Tous les réglages ne sont pas pour autant contenus dans YaST. Pour simplifier, disons que ce dernier concentre tout ce qui touche aux réglages « lourds ». Ceux liés à l’utilisateur se trouvent dans « Configuration du système ». Dans ce panneau, on trouve notamment le thème, l’apparence des applications, les polices, le comportement général des fenêtres, les comptes utilisateurs ou encore les applications par défaut.

C’est par exemple dans cette fenêtre que vous trouverez comment passer au double-clic pour ouvrir les éléments, openSUSE fonctionnant sur clic unique par défaut : Comportement de l’espace de travail > Comportement général > Comportement des clics. À l’instar de macOS, vous pourrez définir des actions à déclencher dans Bords de l’écran.

Revenons à YaST pour un dernier point : la possibilité de récupérer un noyau Linux sans aucune modification. Le paquet à chercher est kernel-vanilla et son installation n’est pas sans danger. Le noyau récupéré ne contiendra en effet aucun des patchs spécifiques à SUSE, dont l'intégration de nombreux pilotes, mais il pourrait permettre la résolution de certains problèmes liés au matériel s’ils se présentent.

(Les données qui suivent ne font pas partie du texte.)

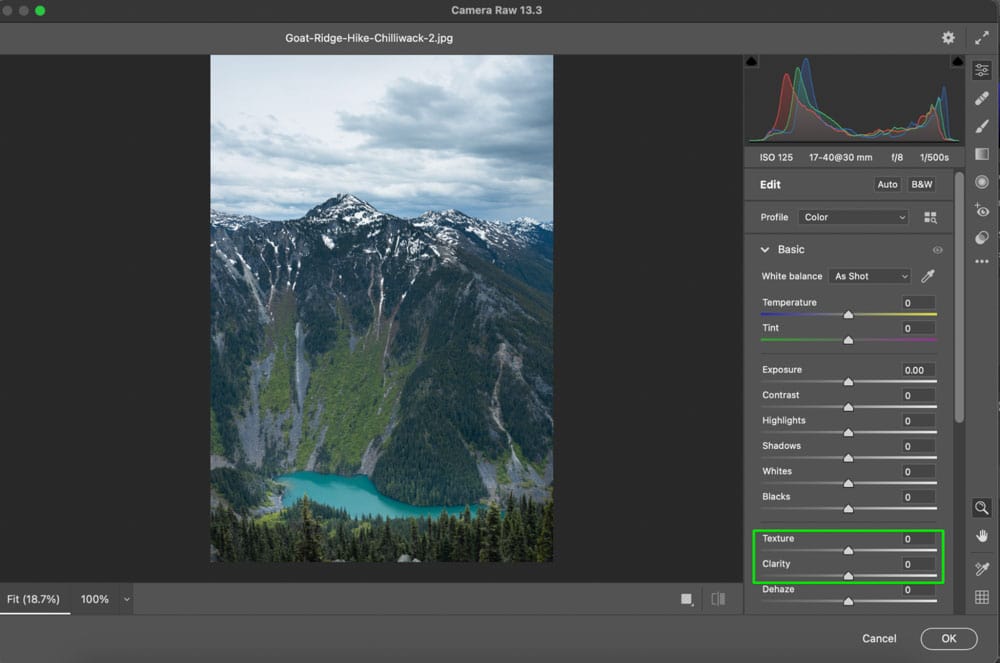The width and height of the screenshot is (1000, 663).
Task: Collapse the Basic panel section
Action: (765, 250)
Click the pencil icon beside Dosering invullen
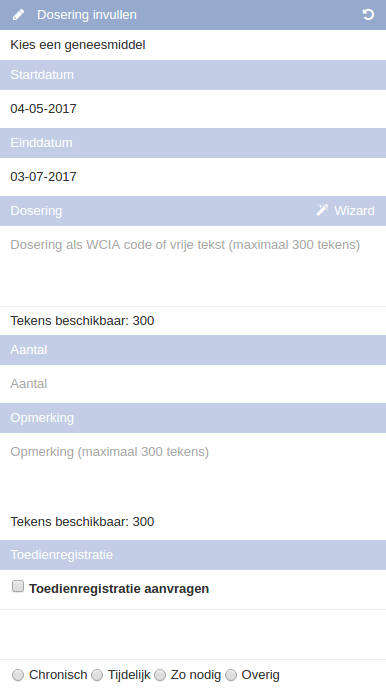386x694 pixels. pos(18,15)
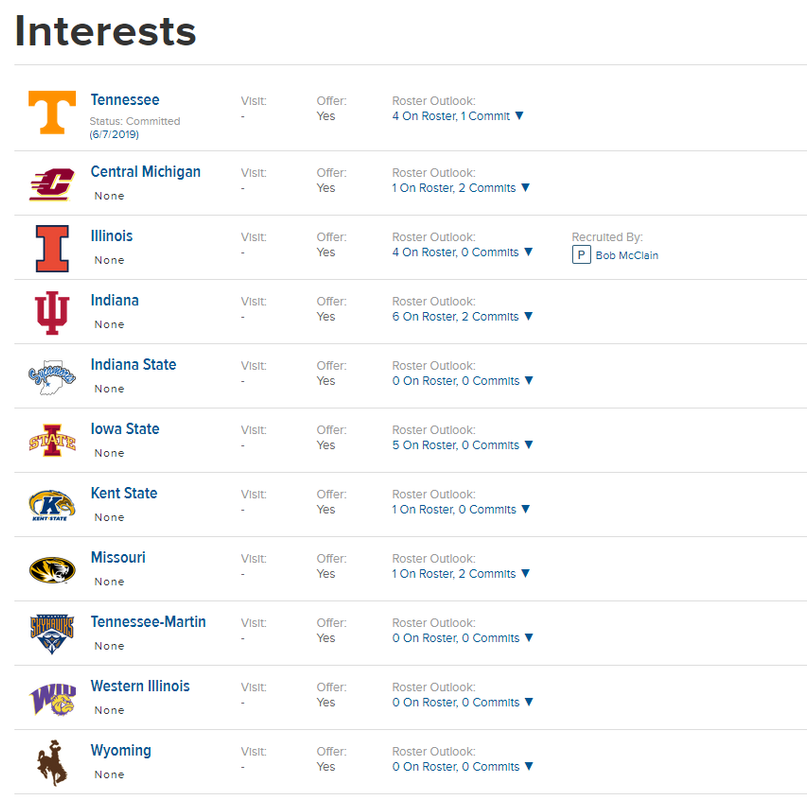This screenshot has height=800, width=807.
Task: Expand Central Michigan roster outlook
Action: click(526, 188)
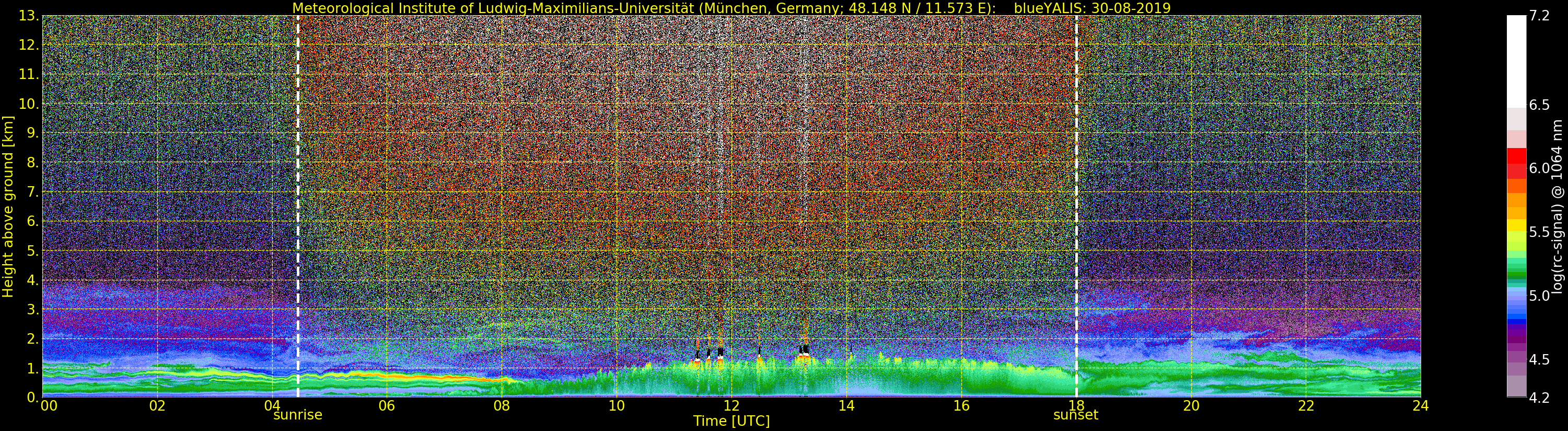Click the white region at colorbar top
This screenshot has width=1568, height=431.
tap(1516, 61)
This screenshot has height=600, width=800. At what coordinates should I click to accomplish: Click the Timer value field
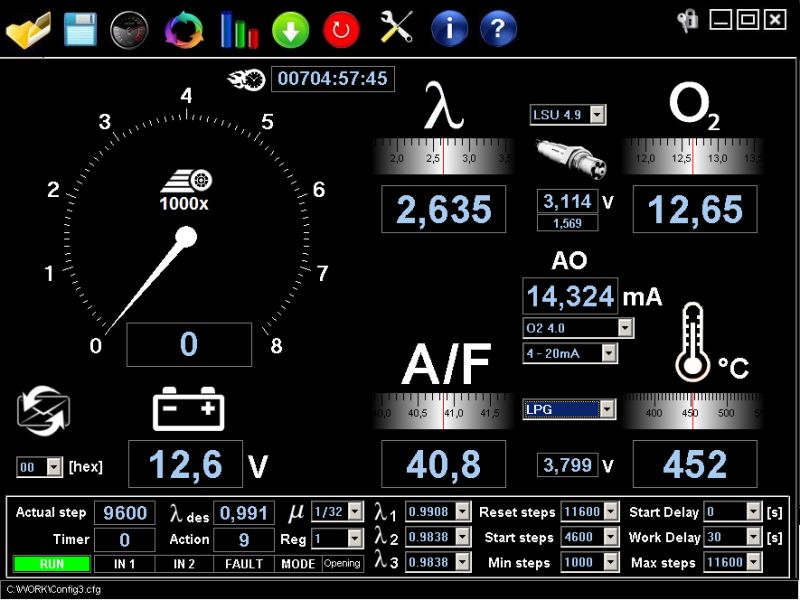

Une fois kernel-vanilla installé, il faudra donc se rendre dans YaST > Chargeur d’amorçage > Options du chargeur d’amorçage. Là, vous verrez une liste déroulante, dans laquelle vous pourrez sélectionner le nouveau venu. Si vous avez plus de problème que vous n’en résolvez avec cette manipulation, il faudra réinstaller le noyau classique car l’arrivée de kernel-vanilla efface automatiquement l’ancien.

openSUSE

Sachez qu’il est possible, pour des personnes plus avancées dans l’utilisation de Linux, de passer par un système de multiversion. Il permet l’installation de plusieurs noyaux en parallèle sans rien désinstaller. On peut alors tester des versions sans trop de dangers. La documentation d’openSUSE (très complète, mais en anglais) contient des explications claires sur le sujet.

Une distribution stable et rapide, avec peu de défauts

Le temps passé sur openSUSE a été agréable pour plusieurs raisons. D’abord sa réactivité générale, excellente. Le système ne se fait pas désirer, les applications se lancent vite et l’ensemble renvoie un réel sentiment de sérieux.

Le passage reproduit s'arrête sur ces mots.